State Economic Regulation and Opportunity in Atlantic Canada | Print Version
by Harry Valentine*
Le Québécois Libre, May 15, 2013, No 311
Link: http://www.quebecoislibre.org/13/130515-2.html


The hallmark of state economic regulation is the purported protection of the viability of essential services by restricting competition. In the mid-19th century, the American Congress enacted economic regulations aimed at protecting the horse-drawn stagecoach industry from competition by the railways. Government officials imposed higher freight rates on the railways that subsequently saw an increase in their profits during a time of economic expansion. Despite state economic regulation, ongoing innovation in transportation technology led to the extinction of the horse-drawn stagecoach industry.

For many years, Canadian federal government officials similarly “protected” the viability of Atlantic Canada’s codfish industry through fishing quotas and regulation. Numerous so-called experts with doctorate degrees advised and guided federal officials in regulating the codfish industry to assure the viability of the industry and a perpetual supply of cod. Despite this regulation, Atlantic Canada’s codfish industry collapsed due to the so-called perpetual supply of cod having apparently vanished from the ocean off Canada’s east coast.

Signs of Life

Following the Atlantic codfish debacle, parts of Atlantic Canada began to show signs of economic recovery following the discovery of oil and natural gas off the coast of Newfoundland and Nova Scotia. Private entrepreneurs across the region opened businesses in several other sectors of an economy that began to show some promise for the future. More recently, ongoing developments in the world of international maritime transportation have offered a possible economic development opportunity to Atlantic Canada in the form of a new deep seaport, which could come to fruition courtesy of private sector investment.

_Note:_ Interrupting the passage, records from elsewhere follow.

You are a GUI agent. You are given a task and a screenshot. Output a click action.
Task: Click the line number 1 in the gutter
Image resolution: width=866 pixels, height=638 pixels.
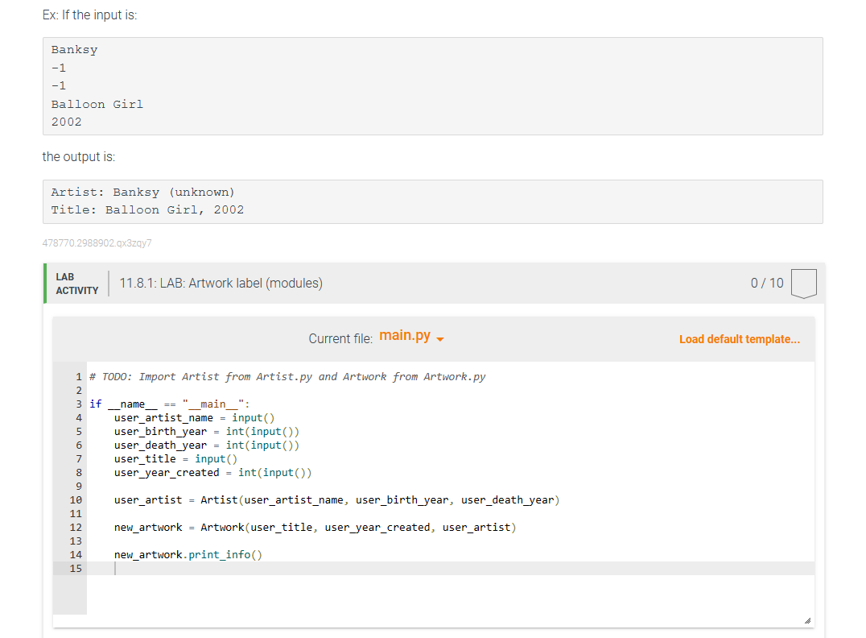click(78, 376)
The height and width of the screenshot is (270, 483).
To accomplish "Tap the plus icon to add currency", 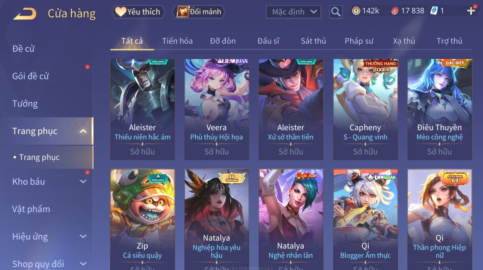I will (471, 11).
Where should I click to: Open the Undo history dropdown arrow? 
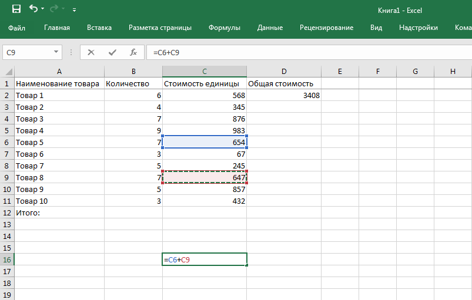(44, 10)
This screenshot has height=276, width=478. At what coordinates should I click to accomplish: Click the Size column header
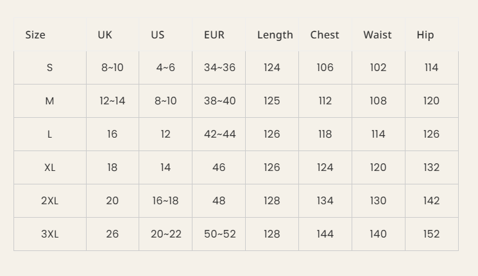(x=35, y=35)
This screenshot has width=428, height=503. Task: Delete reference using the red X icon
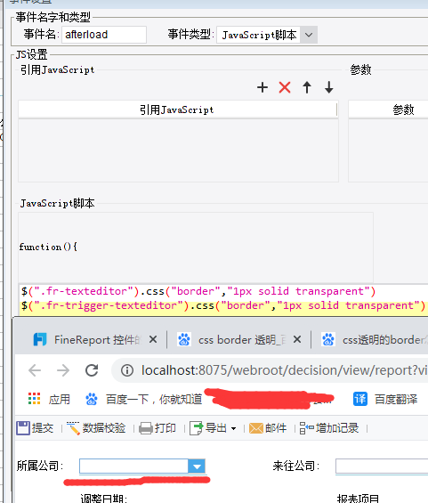(x=285, y=87)
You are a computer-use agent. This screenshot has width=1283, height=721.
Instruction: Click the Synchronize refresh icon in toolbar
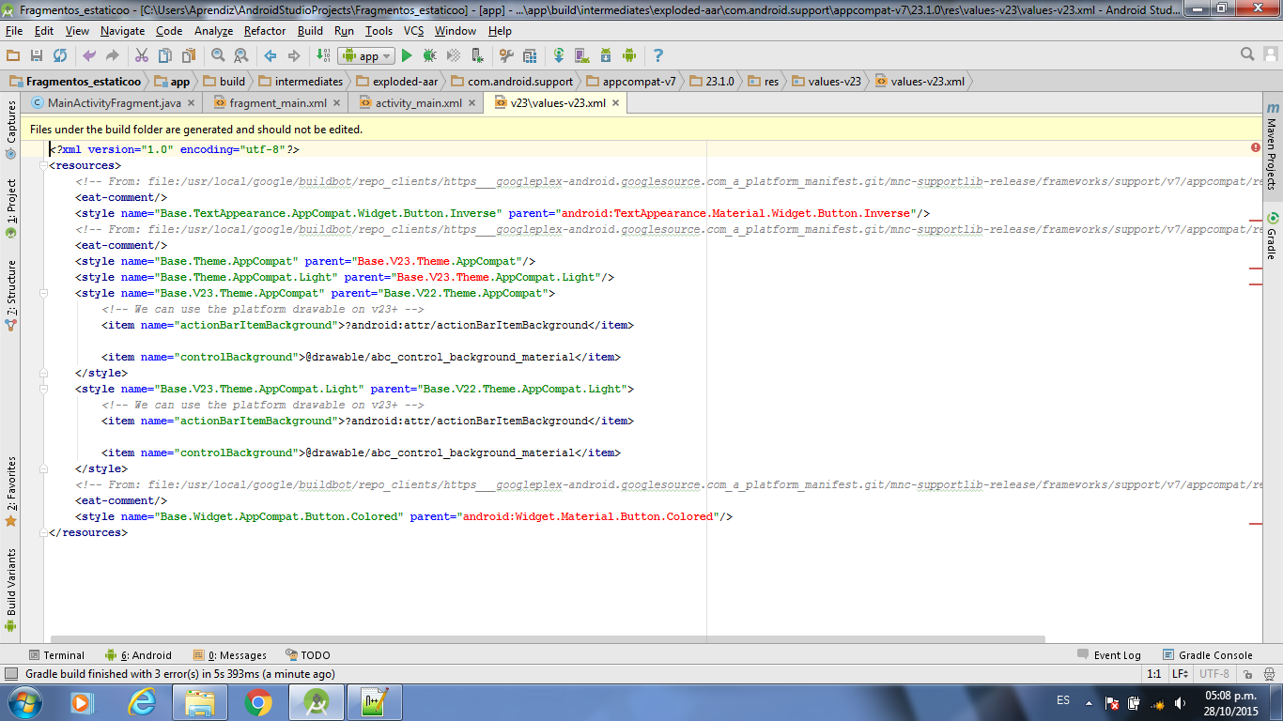60,56
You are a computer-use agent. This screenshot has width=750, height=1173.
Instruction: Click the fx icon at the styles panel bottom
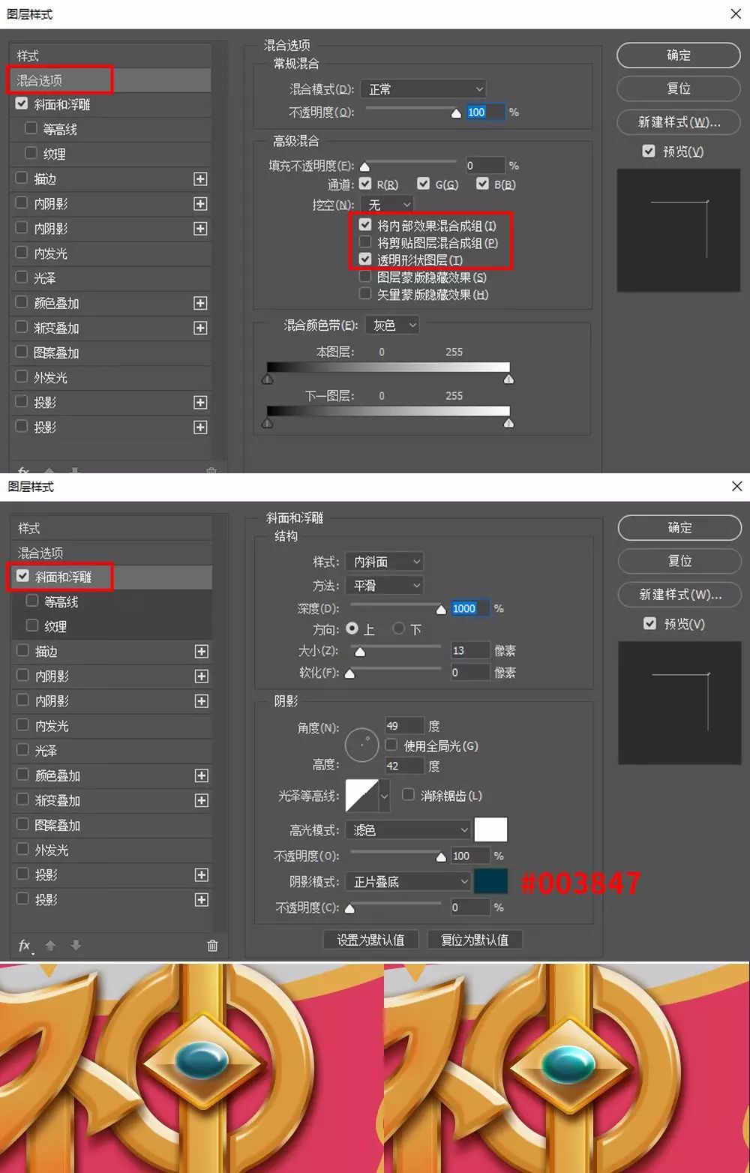pos(24,945)
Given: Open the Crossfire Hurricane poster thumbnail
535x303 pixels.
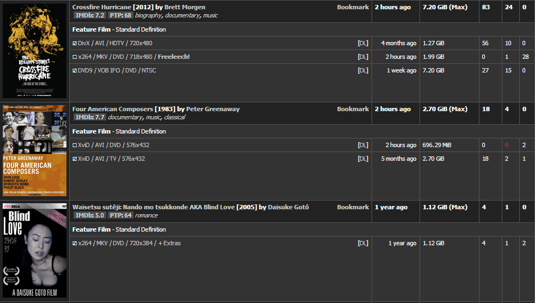Looking at the screenshot, I should coord(34,51).
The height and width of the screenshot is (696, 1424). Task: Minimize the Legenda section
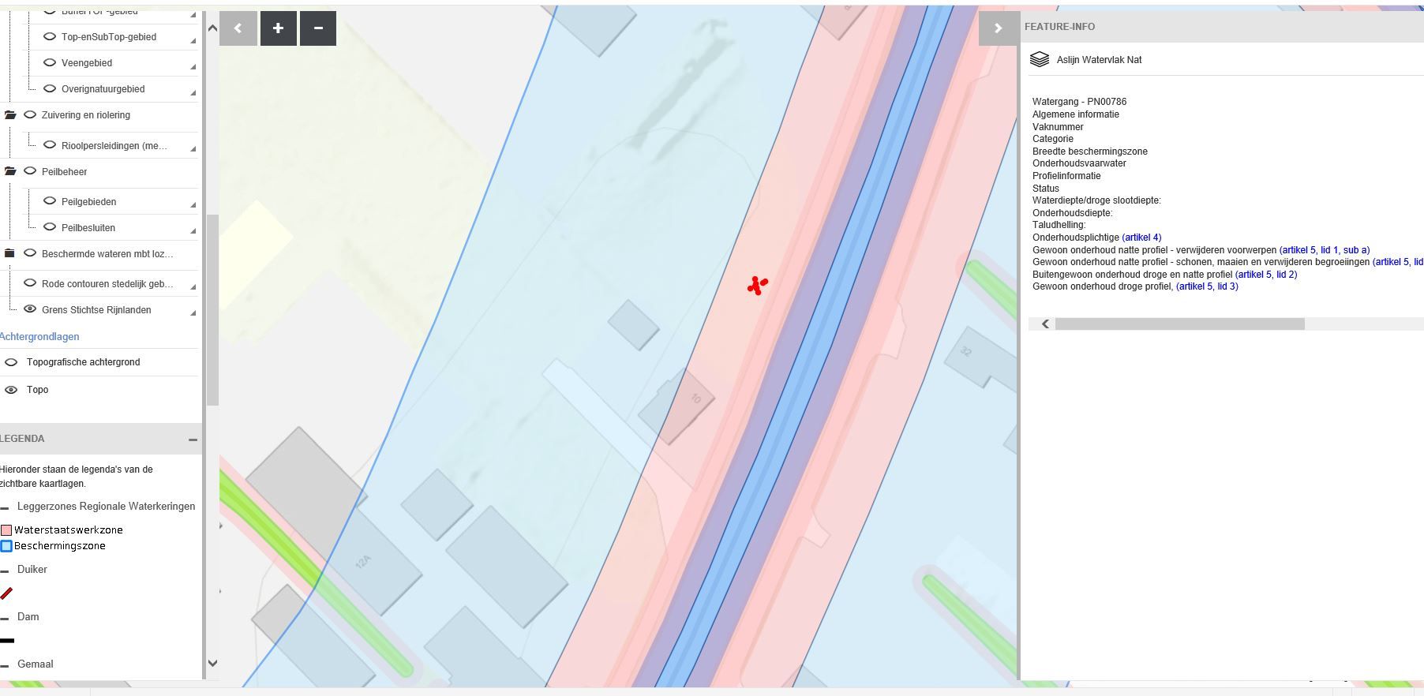click(193, 440)
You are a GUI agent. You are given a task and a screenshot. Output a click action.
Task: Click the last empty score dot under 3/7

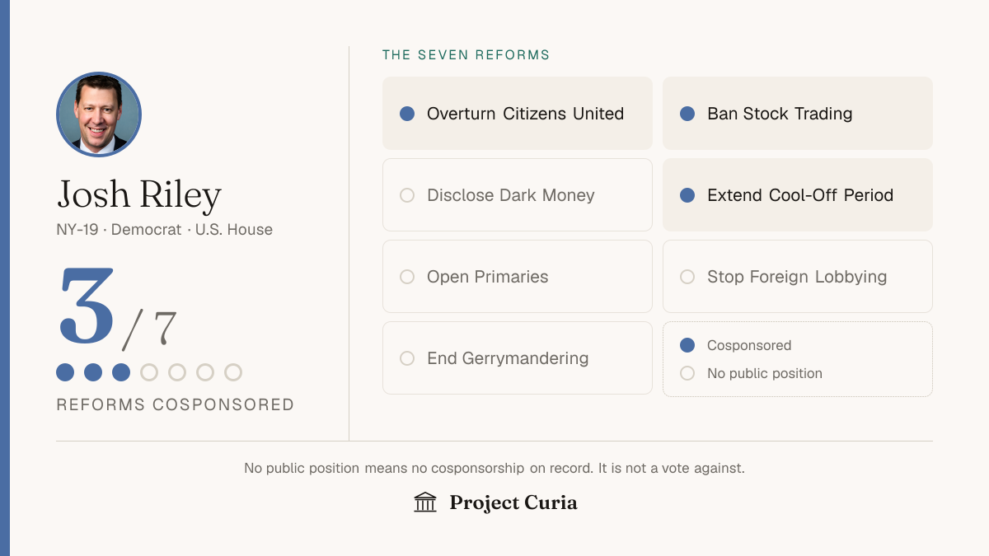(233, 372)
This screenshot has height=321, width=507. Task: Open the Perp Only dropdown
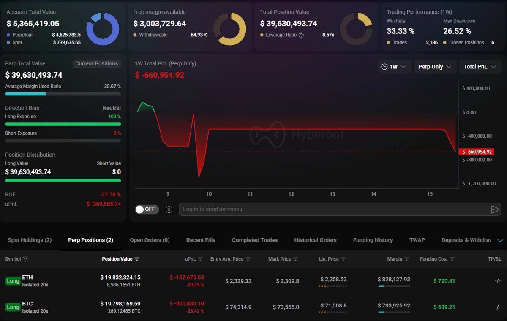[434, 67]
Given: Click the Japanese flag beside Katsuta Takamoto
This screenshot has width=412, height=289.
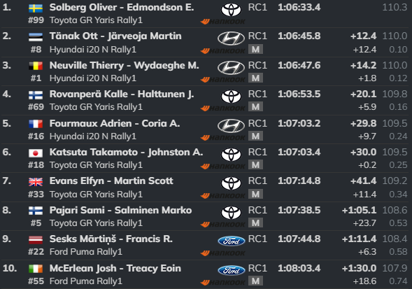Looking at the screenshot, I should [x=36, y=153].
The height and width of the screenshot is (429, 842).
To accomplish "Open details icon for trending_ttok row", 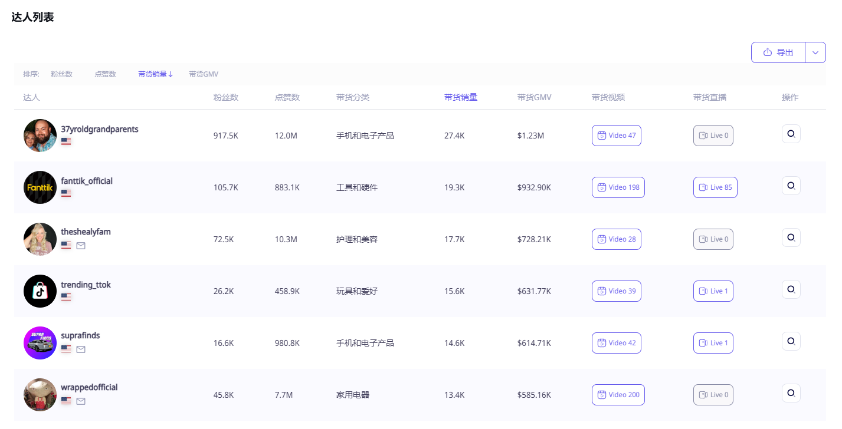I will [791, 289].
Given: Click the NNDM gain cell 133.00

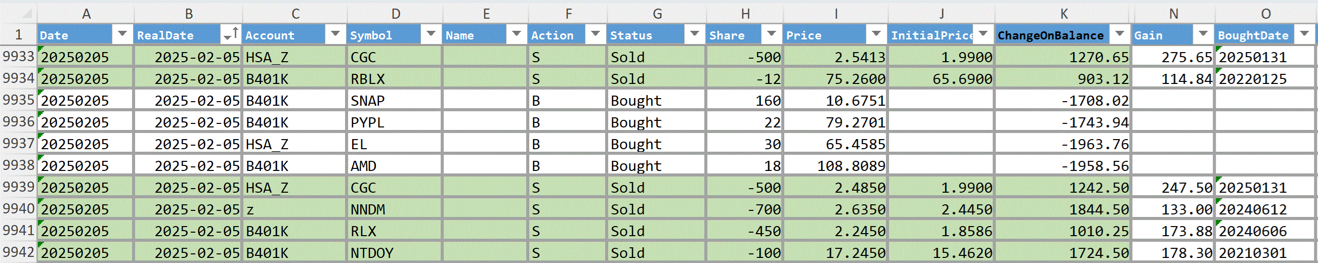Looking at the screenshot, I should click(x=1173, y=209).
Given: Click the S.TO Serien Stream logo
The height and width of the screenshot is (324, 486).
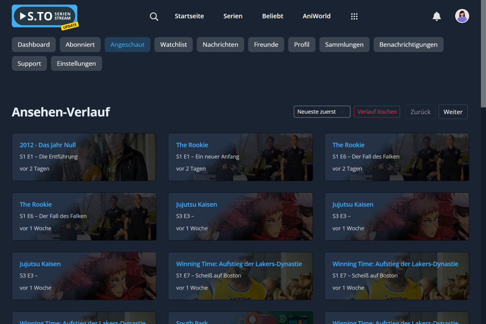Looking at the screenshot, I should click(45, 16).
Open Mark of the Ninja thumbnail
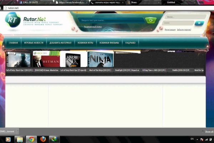214x143 pixels. [x=101, y=59]
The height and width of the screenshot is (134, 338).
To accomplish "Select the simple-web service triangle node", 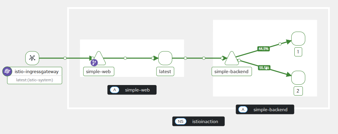I will 99,58.
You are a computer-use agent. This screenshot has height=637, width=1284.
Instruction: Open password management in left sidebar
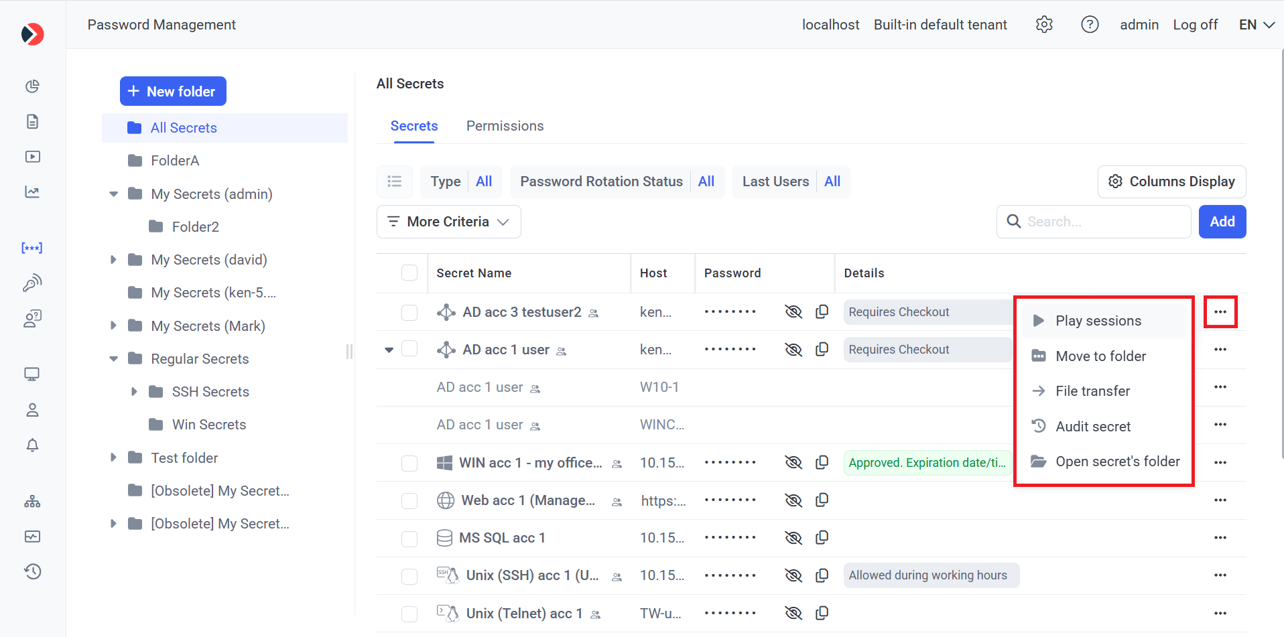coord(32,248)
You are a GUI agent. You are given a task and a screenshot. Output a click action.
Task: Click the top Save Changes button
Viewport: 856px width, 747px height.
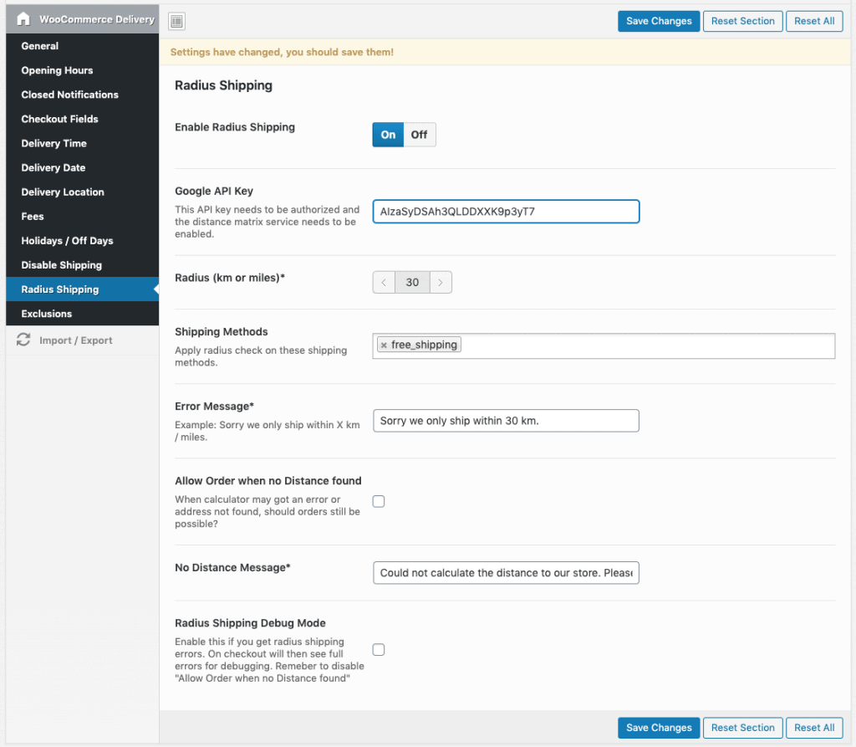point(659,21)
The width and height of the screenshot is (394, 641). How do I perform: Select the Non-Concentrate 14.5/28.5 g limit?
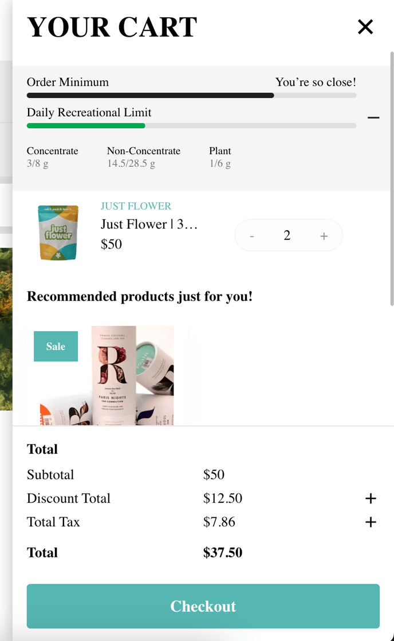tap(144, 157)
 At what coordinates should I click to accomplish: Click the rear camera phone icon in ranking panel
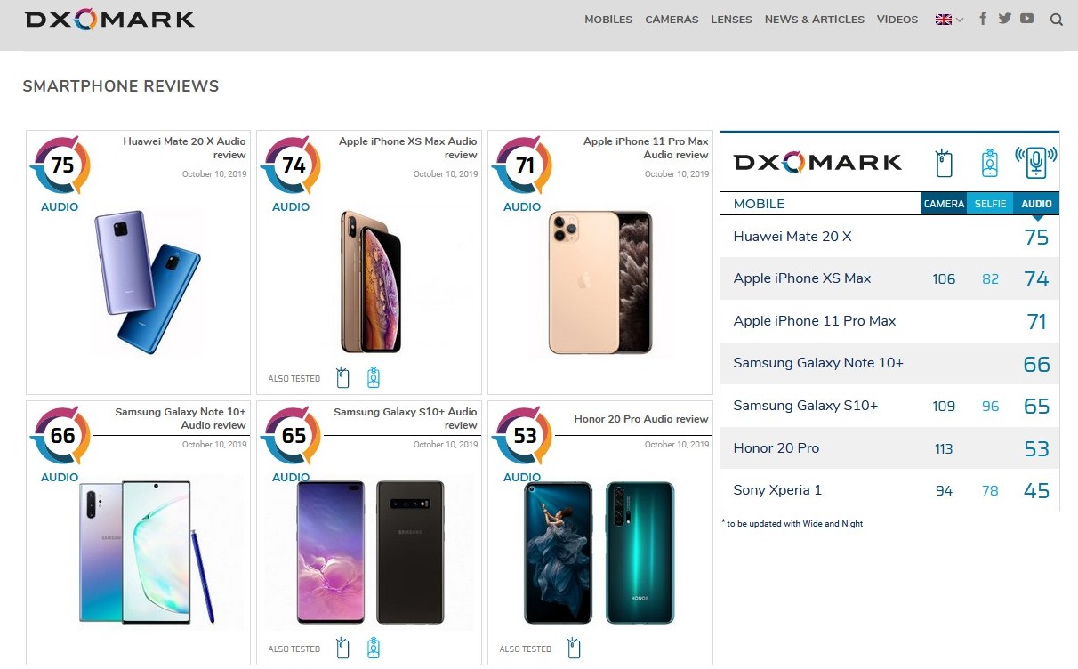coord(945,164)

The construction of the St. Lawrence Seaway was the last major development in Eastern Canadian maritime transportation and was funded by government. When it first opened, the biggest ships on the ocean could sail on to Lake Ontario and the Port of Toronto, also to ports on the Upper Great Lakes. Then overseas shipyards started building longer, wider and deeper-draft ships that could not sail along the St. Lawrence Seaway. Despite the biggest ships no longer being able to reach Toronto, that city continued to maintain its status as an international centre of commerce and business.

The steadily increasing size of ships prompted the Government of Panama to enlarge the Panama Canal to transit longer, wider and deeper-draft ships known as “post-Panamax” or “New Panamax” ships. Unfortunately, the historical precedent of the St. Lawrence repeated itself as Asian shipyards designed and built ships that are too wide, too long and too deep to transit the new and enlarged Panama Canal. The list includes the “Valemax” bulk ship, the Emma or E series container ship and the Triple-E series container ship, all of which are also too large to sail the St. Lawrence River to Montreal.

But these big ships can fit into an almost hidden little oceanic channel located in Atlantic Canada known as the Strait of Canso. This is the location where a private company has proposed to build a terminal using private capital for ships that are too wide, too high or too deep to sail up the St. Lawrence River, which has a navigation draft of 10 metres and a maximum allowable navigation beam of 44 metres. The class E series, Triple-E series and Valemax ships are built to navigation beams (widths) of 56, 59 and 65 metres.

A fully laden Triple-E ship measures 73 metres from under its keel to its upper level while a Valemax ship converted to carrying containers would measure 80 to 90 metres of vertical depth. There is 40 metres of vertical clearance above the river under bridge over the St. Lawrence River west of Quebec City, with 10 metres of depth for a total vertical elevation of 50 metres. Even the New Panamax ships that can transit the enlarged Panama Canal are too deep to sail the St. Lawrence River at full load, but may partially offload cargo at a future deepwater terminal at the Strait of Canso.

Rough Water Ahead

However, there is opposition to the construction of such a port from officials from communities located at a distance from the Strait of Canso, who allege that the port would cause a loss of jobs in their communities. Of course, given that long-term economic forecasting is often flawed, the forecast of possible job losses at locations far from the site of the proposed port may be mistaken. Local officials from the outlying areas have even applied to Canada’s federal transport department to act as regulator to restrict development of a deepwater port in the Strait of Canso.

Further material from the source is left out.